Sharing Variables with Interrupts
Hi everyone! If I have a variable that's being written to by an interrupt, and read from by the foreground code, do I need to make the read operation a critical section? Here's an example program that demonstrates what I'm talking about:
main.cpp
#include "mbed.h" Ticker ticker; int counter = 0; void onTicker() { //Increment the counter counter++; } int main() { //Start the ticker at 1kHz ticker.attach_us(onTicker, 1000); while(1) { //Delay for 0.1s wait(0.1); //Get a copy of the current count value (should this be a critical section?) int currentCounter = counter; //Print the current counter value printf("The count is now %i!\n", currentCounter); } }
In other words, is it possible for the foreground code to "half read" the variable, and then the interrupt update it before the rest of the variable is read causing currentCount to equal some bogus value? What if the scenario is reversed? Thanks!
1 Answer
10 years ago.
For sure it will need to be volatile int.

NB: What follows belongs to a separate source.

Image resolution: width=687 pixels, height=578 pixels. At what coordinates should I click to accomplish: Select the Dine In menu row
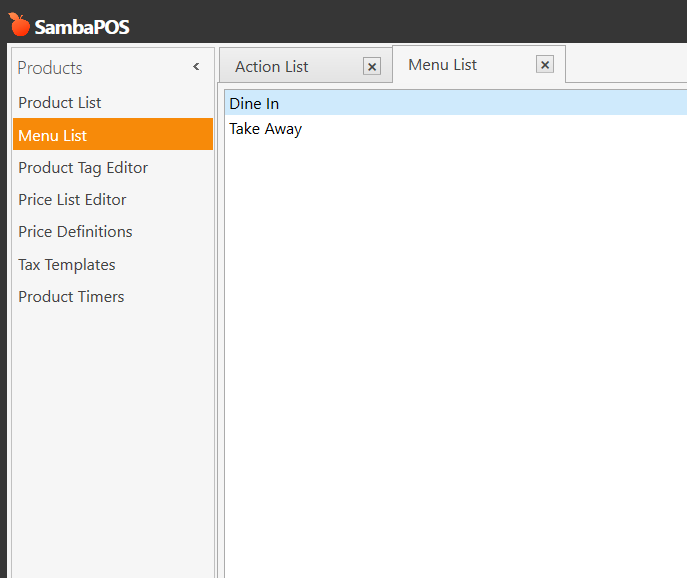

But I don't see how it could half read it, since the critical parts should be atomic. Now if you modify the value in both main loop and the interrupt (for example if you have a buffer counter, which one increments and the other decrements), then you would need to protect it. Since then it would need to read memory, increment, write memory. And in between those operations the interrupt could occur, changing the memory after the main loop already copied that memory to a register.
Thanks for the reply Erik. Any particular reason it needs to be declared volatile though? My understanding is that volatile is only for situations where the variable might be modified without the compiler's knowledge (such as memory-mapped I/O). In this case, the compiler knows the variable is being modified by the callback and doesn't optimize it out.

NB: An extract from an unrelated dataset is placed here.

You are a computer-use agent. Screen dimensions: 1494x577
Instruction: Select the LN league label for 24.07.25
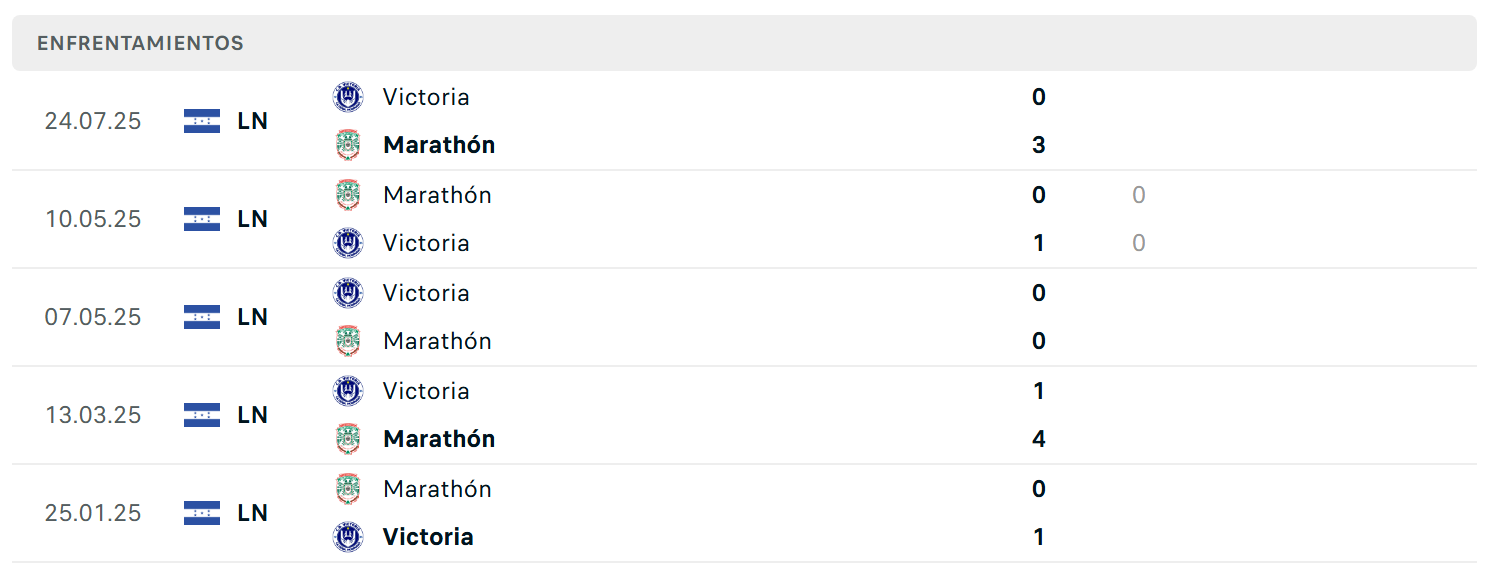click(x=253, y=121)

posted by 04 Nov 2014The compiler doesn't understand the Ticker and what the interrupt does. So it is very well possible that to optimize stuff in the while(1) loop it will only read counter once from the SRAM into a register, and then keeps using that register value, since there is no way it could be changed anyway. With volatile you force it to reread the SRAM with the new contents your interrupt routine wrote to it.